Казалось, хвалебной речи не будет конца. Кошкин назвал Айзмана по имени и отчеству, поблагодарил за хорошие слова, спросил: «Вы за мной?» «Да, товарищ полковник. Мы решили с замполитом посоветоваться с вами по ряду вопросов». «Идемте, – ответил Кошкин. – Разрешите мне проститься со своим лучшим другом. Судьба нас вряд ли больше сведет».
Начальник госпиталя вышел. Кошкин тихо сказал: «Ну и льстец. Всюду ходит за мной по пятам. Даже поговорить с людьми возможности не дает. Илья, пришла пора сказать до свидания. Хотелось бы о многом поговорить, многое вспомнить. Думаю, что это не последняя встреча».
Он оставил мне адрес жены и взял адрес моих родителей. Обещали друг другу писать. Он поцеловал меня в лоб, пожал мою руку и вышел из изолятора.
В моем теле, в котором еле теплилась жизнь, чувствовалась сильная усталость и какая-то невыразимая тоска. Эта тоска иногда бывает у охотника, когда рядом с его шалашом неотступно, не взирая ни на какие угрозы, целую ночь воет собака.
Я думал: «Вряд ли судьба сведет нас с Кошкиным. На сей раз разошлись мы с тобой как в океане корабли». Это я чувствовал всей душой и телом. Предчувствие меня редко обманывало. «Почему мы больше не встретимся? Значит, один из нас умрет, так как расстояние для встреч не помеха. А кто – об этом думать не надо. Это, по-видимому, сделаю я, судьба это для меня уготовила».

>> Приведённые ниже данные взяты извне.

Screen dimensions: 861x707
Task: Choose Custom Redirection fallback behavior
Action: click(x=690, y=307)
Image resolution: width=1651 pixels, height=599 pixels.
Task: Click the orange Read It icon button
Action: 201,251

После встречи с Кошкиным и передряги с выпитой водкой у меня появился аппетит. Впервые в изоляторе я попросил есть. По требованию, а может быть по просьбе Кошкина, я был переведен в теплую двухместную палату. Вторая кровать была заправлена по всем правилам женского искусства, но пока она была свободна по причине моей уже отступающей гангрены. Уход и внимание со стороны обслуживающего персонала ко мне возросли. Никаких стимуляторов для возбуждения аппетита мне не давали, но я ел все, что приносили. Ел понемногу, но часто. Чтобы время проходило быстрее, я просил и читал все без разбору книги вплоть до учебников.